En 1998, Festen rapportait à Thomas Vinterberg le Prix du Jury à Cannes. En 2012, La chasse a marqué son retour dans la lumière du festival, après quatorze années d’une éclipse provoquée par une tentative hollywoodienne ayant tourné à la catastrophe (It’s all about love). Au terme de cette errance, le jeune espoir provocateur – il n’avait pas 30 ans au moment de Festen – et dauphin tout désigné de Lars Von Trier nous revient radicalement changé. Le « Dogme » d’antan a laissé la place à une pratique du cinéma vouée à la linéarité et à l’efficacité, du cinéma classique voire académique. La chasse est le résultat d’une équation simple et éprouvée, alliant un « sujet de société » solidement implanté dans les esprits et un premier rôle solide tout court. Le sujet (de société) est la psychose de la pédophilie, et les inculpations à tort qu’elle entraîne, à la manière de l’affaire d’Outreau ; le sujet (humain) est Lucas, gendre idéal, voisin idéal, amant idéal, et à ses heures perdues employé – idéal ? oui – dans un jardin d’enfants qui fait face à des accusations fantaisistes d’attouchements venant d’une, puis de plusieurs gamins. Il devient alors le monstre idéal pour les parents et le martyr idéal pour les spectateurs.

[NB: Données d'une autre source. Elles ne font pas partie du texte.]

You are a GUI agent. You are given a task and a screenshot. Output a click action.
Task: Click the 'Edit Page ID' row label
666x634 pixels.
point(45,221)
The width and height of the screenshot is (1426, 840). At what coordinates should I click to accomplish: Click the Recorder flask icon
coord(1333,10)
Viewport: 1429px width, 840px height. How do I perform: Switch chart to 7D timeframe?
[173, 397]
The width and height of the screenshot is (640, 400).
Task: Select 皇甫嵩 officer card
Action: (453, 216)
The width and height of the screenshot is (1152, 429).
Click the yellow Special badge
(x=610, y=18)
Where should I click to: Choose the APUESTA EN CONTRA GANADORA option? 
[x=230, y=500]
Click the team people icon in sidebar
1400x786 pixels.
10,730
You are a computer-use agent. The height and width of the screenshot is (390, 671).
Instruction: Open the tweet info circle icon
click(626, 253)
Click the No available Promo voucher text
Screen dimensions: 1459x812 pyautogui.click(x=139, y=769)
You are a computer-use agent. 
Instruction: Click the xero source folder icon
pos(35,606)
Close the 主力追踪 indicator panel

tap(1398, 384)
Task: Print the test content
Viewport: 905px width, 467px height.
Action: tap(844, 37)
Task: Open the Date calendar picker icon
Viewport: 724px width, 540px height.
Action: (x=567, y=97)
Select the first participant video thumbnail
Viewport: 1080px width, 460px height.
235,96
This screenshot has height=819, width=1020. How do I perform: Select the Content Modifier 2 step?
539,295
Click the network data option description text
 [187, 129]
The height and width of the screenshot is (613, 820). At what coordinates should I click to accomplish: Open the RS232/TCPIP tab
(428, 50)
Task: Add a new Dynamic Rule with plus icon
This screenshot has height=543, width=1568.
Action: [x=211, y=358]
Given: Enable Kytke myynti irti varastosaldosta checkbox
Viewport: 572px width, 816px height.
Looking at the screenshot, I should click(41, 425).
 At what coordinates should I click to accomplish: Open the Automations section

Et face à tant d’idéalité, le jury du Festival de Cannes a dû s’incliner et remettre le prix d’interprétation masculine à Mads Mikkelsen.

Le film va enregistrer méthodiquement et froidement les ravages que ces inculpations causent dans la vie de Lucas, non sans avoir pris un malin plaisir à lui faire atteindre juste avant cet incident un état de bonheur sans nuages. Cette première partie, assez longue, de description de l’existence d’un homme comblé et de la communauté sympathique dans laquelle il est intégré sonne juste, dans son observation des rapports humains comme dans le ton qu’elle adopte. La chasse est alors déjà sur de bons rails, puis arrive une scène qui m’a véritablement attaché au film : celle de l’interrogatoire de la petite fille à l’origine du scandale, par des adultes cherchant à en savoir plus. Il a suffi à ces derniers d’entendre une accusation sommaire et non étayée, pour écrire d’eux-mêmes un scénario complet d’abus et être immédiatement convaincus de sa réalité. Ils ne veulent donc pas voir les tentatives de la gamine, consciente d’avoir gaffé, de se rétracter. Lorsque celle-ci le comprend, elle donne aux adultes ce qu’ils attendent afin d’en finir au plus vite avec ce moment désagréable, un assentiment à leurs questions qui sont en réalité des affirmations. La séquence est remarquable car la fille ne dit rien, tout ce qu’elle fait consiste à hocher la tête sans saisir pleinement ou même écouter forcément ce qu’on lui dit. Vinterberg réalise là une très belle illustration de l’effet secondaire, dévastateur, d’une peur panique : être presque satisfait quand semble surgir dans vos vies la source de votre terreur, laquelle s’en trouve ainsi légitimée. Le soulagement d’avoir eu raison d’avoir peur, puisque le pire s’est effectivement produit, l’emporte sur le doute réfléchi et salutaire quand à la vérité des faits.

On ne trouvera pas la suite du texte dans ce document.